In the case of SFB, one option is to buy the Basic Set, move onto Advanced Missions, and then go from there to wherever in the game setting you might want to go (to the Early Years, to alternate settings like Omega or the LMC, or elsewhere and elsewhen). Another option is to buy the Master Rulebook, which includes the rules needed to fly a given Alpha Octant starship; a Master Starship Book for your chosen Alpha empire (Fed, Klingon, etc.) to get the "R-section" data needed to explain the ships being used; and then order this or that SSD book as a spare part or PDF to make use of in actual game play.

Similarly, FC can start with either the Klingon Border or Romulan Border box sets, and then build out from there. But it also has a Reference Rulebook which consolidates most of the rules needed to use the various Ship Cards, which in turn can be ordered as spare parts or as PDFs.

So, if someone wanted to play both SFB and FC, they could mix and match the means by which they can get the tools they need to play both games. Or, if thywant to stick with one or the other, each offers multiple "on-ramps" to get them where they might wish to go.

Given that the SFU and BT are both long-standing game universes with their own respective families of game systems to build upon, it seemed... logical for me to keep both in mind in conversations like this. But, of course, parsec-ages might vary on that front, so whether anyone else agrees or not is another matter entirely.
Title: Re: Is it time to consider a reformatting/rewriting of the Core Rulebooks?
Post by: Geg on 28 March 2024, 16:44:08
Actually since we’re on the topic of tournament rules….are there any rules for tournament legal customizations? Like, you can’t do full blown overhauls but replacing AC/20s with AC/10s, or other minor changes to either weapons or armor?

Or would it only be strictly CANON units?

Non-Canon units would be almost impossible to effectively police.  Especially if the tournament was BV balanced.  Its not that it couldn't be done, but its almost definitely not worth the headache.
Title: Re: Is it time to consider a reformatting/rewriting of the Core Rulebooks?
Post by: Daemion on 31 March 2024, 20:46:34
<Above is snipped>

THIS ! SO much this.
Earlier I saw talk about changing vehicle rules. WHY ?
Those rules themselves aren't the problem.
The problem is the overall organization and a lack of clarity.

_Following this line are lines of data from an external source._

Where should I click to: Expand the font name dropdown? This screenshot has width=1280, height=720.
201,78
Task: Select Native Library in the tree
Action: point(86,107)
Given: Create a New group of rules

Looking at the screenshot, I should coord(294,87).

We need all of the corrected rules put close enough to their subject
to be easy to find and understand.
I can understand moving some things out of an initial Core book but
not changing rules that aren't a part of the problem.

Absolutely.  As someone who wanted to bring the Dark Age to into my BT games with Industrials, you know one of the hardest things to find in Total Wafare?  The rule on ICE engines and flooding when submerged.  I did a thorough readthrough of the rules when I first got it and noted that rule.  But, when I go back to look for it, It's near impossible to find. It think it's a footnote in some table somewhere, or a bulleted point.  But, it's not in ANY of the sections I would go to first thing to find it.  I don't think I could find it again without some time spent.

Title: Re: Is it time to consider a reformatting/rewriting of the Core Rulebooks?
Post by: SCC on 01 April 2024, 01:28:27
If we do get rewritten rules, can we have the stuff related to JumpShips be worked over so that it more closely matches the lore? Like due to the evolution of things there are some minor but noticeable differences, like how the rules say to Jump 300k tons of stuff you need a 95k ton core, but the fluff says 100k ton, and that's OK. But the Rules for Primitive JumpShips say that 95k ton core can only Jump a JumpShip of up to 100k tons if it can jump 30 ly, which doesn't match up and implies that Docking Collars/KF Booms increase the capacity of what can be Jumped, which is not in agreement with the normal rules, which limit the number of collars based upon the weight of the JumpShips, saying the relationship goes the other war around.